A Furn el-Chebbak, Rosie, une mère de famille, est au bord de la dépression nerveuse. “ Je n’en peux plus, je n’en peux plus, ces horreurs, je n’en peux plus », sanglote-t-elle au téléphone. Elle s’emporte : « Pourquoi tout cela, pourquoi tous ces morts, pourquoi est-ce au Liban de payer à chaque fois la note des autres ? » Loubna, traductrice d’une quarantaine d’années, est dévastée. ” N’importe quel chef militaire penserait à son peuple et arrêterait ce carnage, nous en avons marre de tout ça ! s’exclame celui qui était jusqu’alors favorable à la « résistance », nom donné au Hezbollah par ses sympathisants. Surtout après cette horrible nuit. » Depuis l’enfance, elle a vécu toutes les guerres, tous les drames, et l’occupation du Sud aussi. Mais cette fois, c’est trop. ” Devons-nous vraiment, Libanais, mourir pour les autres ? Pourquoi mon fils de 10 ans doit-il endurer ce que j’ai vécu toute ma vie ? » dit-elle, hantée par les cris de son enfant, terrifié par les explosions.
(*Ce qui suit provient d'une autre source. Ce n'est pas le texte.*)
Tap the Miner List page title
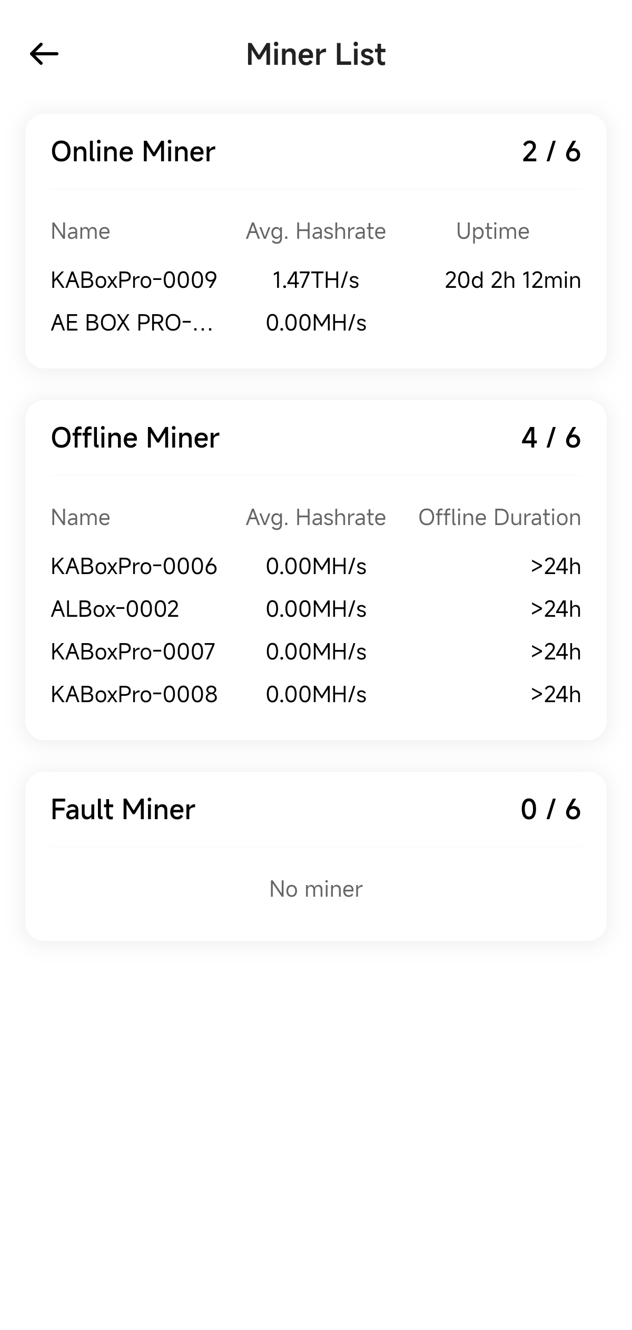The width and height of the screenshot is (632, 1330). coord(316,54)
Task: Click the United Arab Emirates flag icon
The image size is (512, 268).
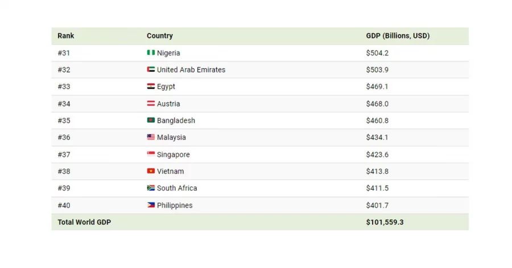Action: [151, 69]
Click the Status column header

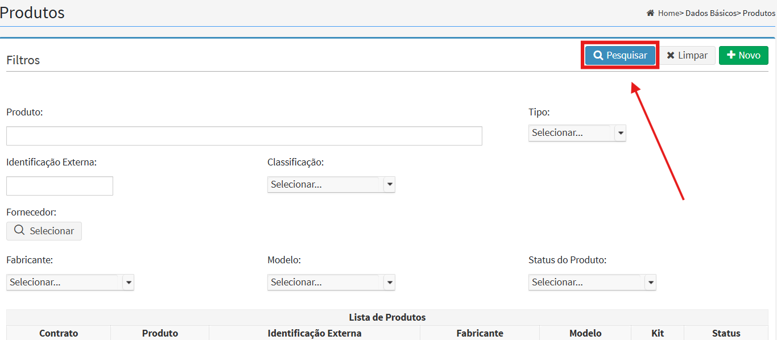point(726,333)
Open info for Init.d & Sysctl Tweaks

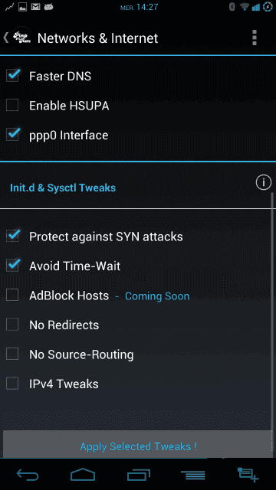[263, 182]
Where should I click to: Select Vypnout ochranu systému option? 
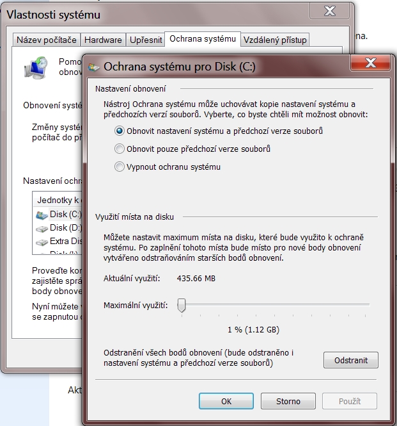point(120,167)
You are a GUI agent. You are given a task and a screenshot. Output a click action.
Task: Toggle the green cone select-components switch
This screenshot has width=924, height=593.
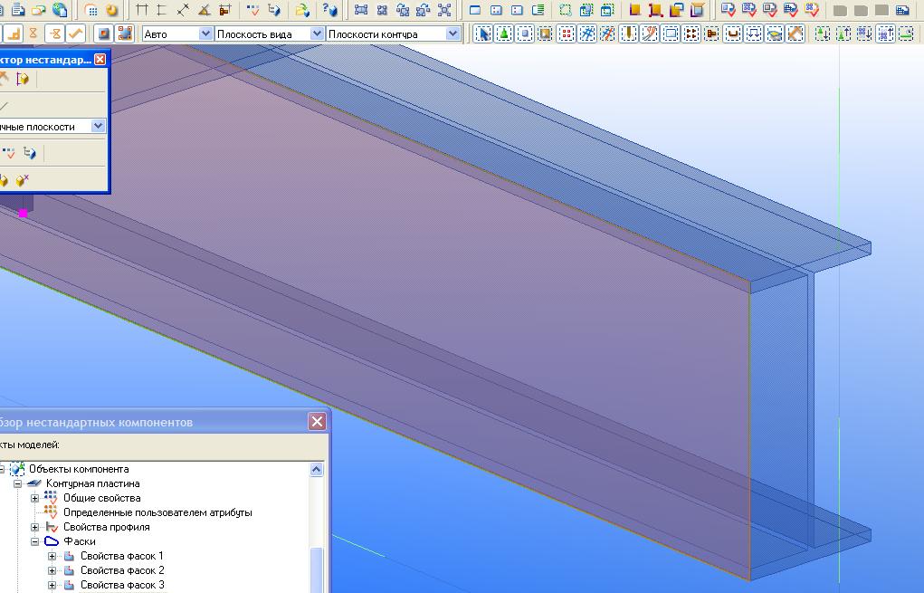click(x=503, y=33)
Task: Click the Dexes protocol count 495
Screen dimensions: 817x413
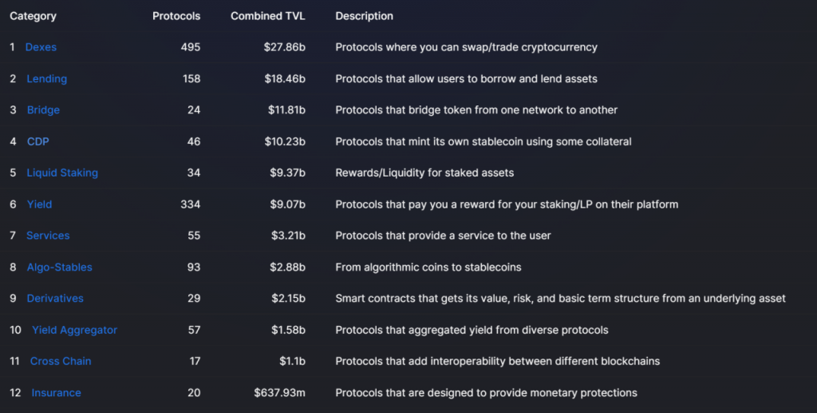Action: (x=191, y=47)
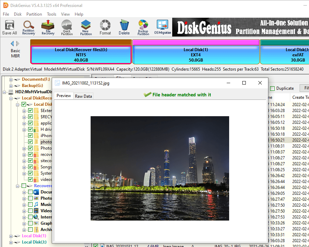
Task: Open the Partition Recovery tool
Action: point(28,27)
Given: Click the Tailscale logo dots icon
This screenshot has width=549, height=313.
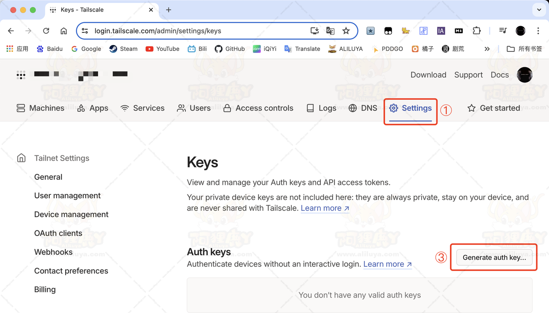Looking at the screenshot, I should tap(21, 75).
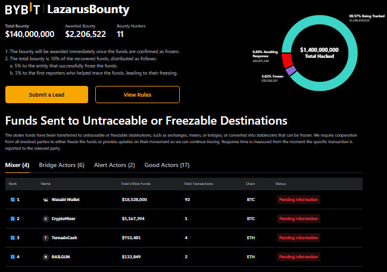Click the red Awaiting Response chart segment

pos(287,60)
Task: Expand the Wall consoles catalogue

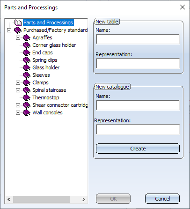Action: pyautogui.click(x=18, y=112)
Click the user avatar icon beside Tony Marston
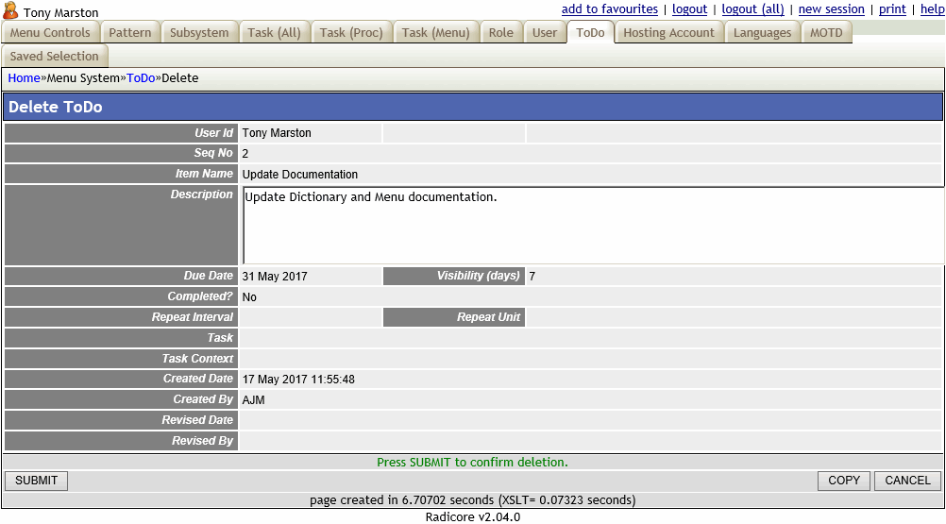 click(10, 11)
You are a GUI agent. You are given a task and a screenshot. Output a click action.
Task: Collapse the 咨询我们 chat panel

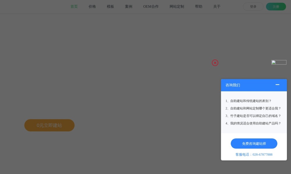coord(277,85)
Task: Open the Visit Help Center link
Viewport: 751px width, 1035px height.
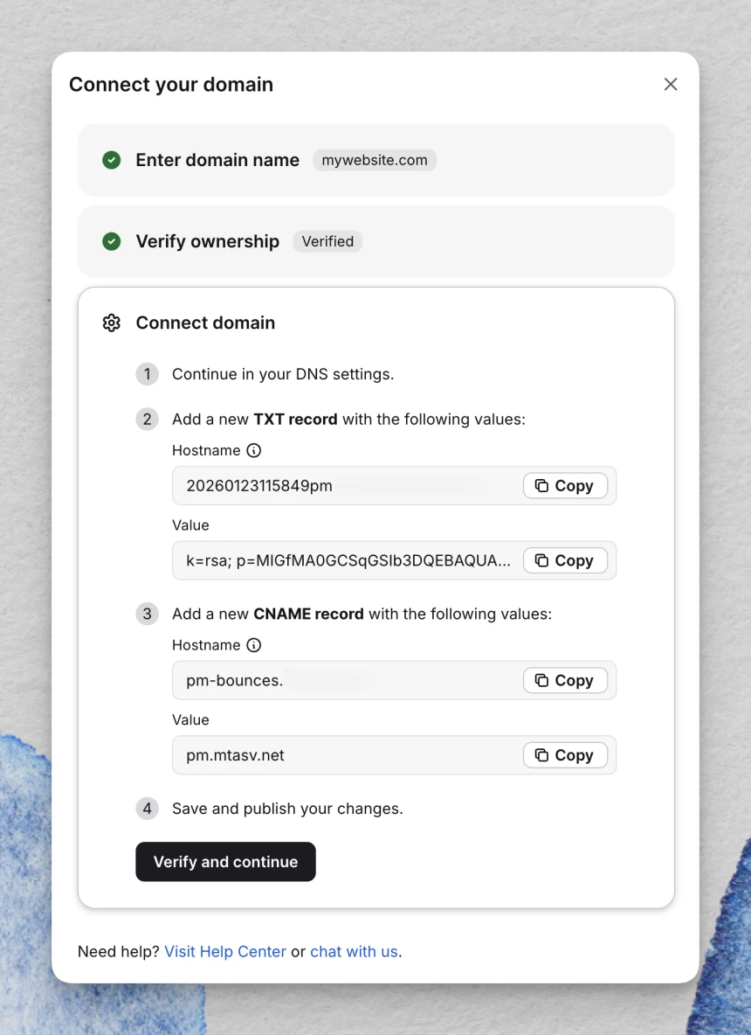Action: (x=225, y=951)
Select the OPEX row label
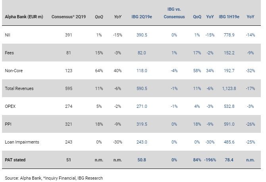 coord(10,106)
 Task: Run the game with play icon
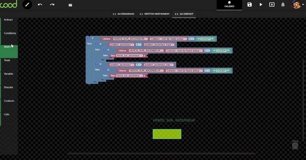[261, 4]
Des rues vides Hier à midi, Joseph, directeur général d’un grand groupe encore sous le choc, déambulait dans les rues du centre de la capitale. ” C’était videdit-il alors que les grèves reprennent. Les quelques passants craignaient des représailles et cherchaient avant tout à fuir. Je n’avais jamais vécu une nuit de bombardement aussi intense, pas même en 2006.. » Jusqu’au communiqué hier du Hezbollah confirmant la mort de Hassan Nasrallah, Mohammad, un habitant de Bourj el-Brajné, ne voulait pas croire que le dit teint – nom donné aux hauts dignitaires musulmans – a été éliminé lors de la grève de vendredi. ” S’il est mort, c’est en martyr, mais nous serons quand même victorieux », a-t-il finalement lâché. Egalement contraint d’évacuer, il s’est enfui avec sa femme et ses enfants, armés uniquement de leurs papiers d’identité.

Professeur de français, Carole a décidé de fuir Beyrouth à tout prix. Direction le nord pour se mettre à l’abri, en attendant de trouver un billet d’avion pour l’étranger. Cependant, la plupart des compagnies aériennes ont interrompu pendant plusieurs jours leurs vols à destination et en provenance de la capitale libanaise. Hier, l’Agence de la sécurité aérienne de l’Union européenne a également recommandé d’éviter les espaces aériens du Liban et d’Israël. “ Nous sommes face à l’inconnu, nous ne savons pas ce qui se passera si les Israéliens continuent de nous bombarder ; et s’ils le font, où frapperont-ils ? » demande-t-elle alors qu’un drone israélien survole la ville. Et de s’exclamer : « Pourquoi personne ne condamne-t-il, pourquoi les Américains ne font-ils rien ? Nous sommes fatigués de mourir pour les autres. » Pour autant, la peur ne semble pas vouloir quitter Beyrouth de si tôt. Hier après-midi, des bombardements ont encore secoué la banlieue sud, touchant notamment deux immeubles.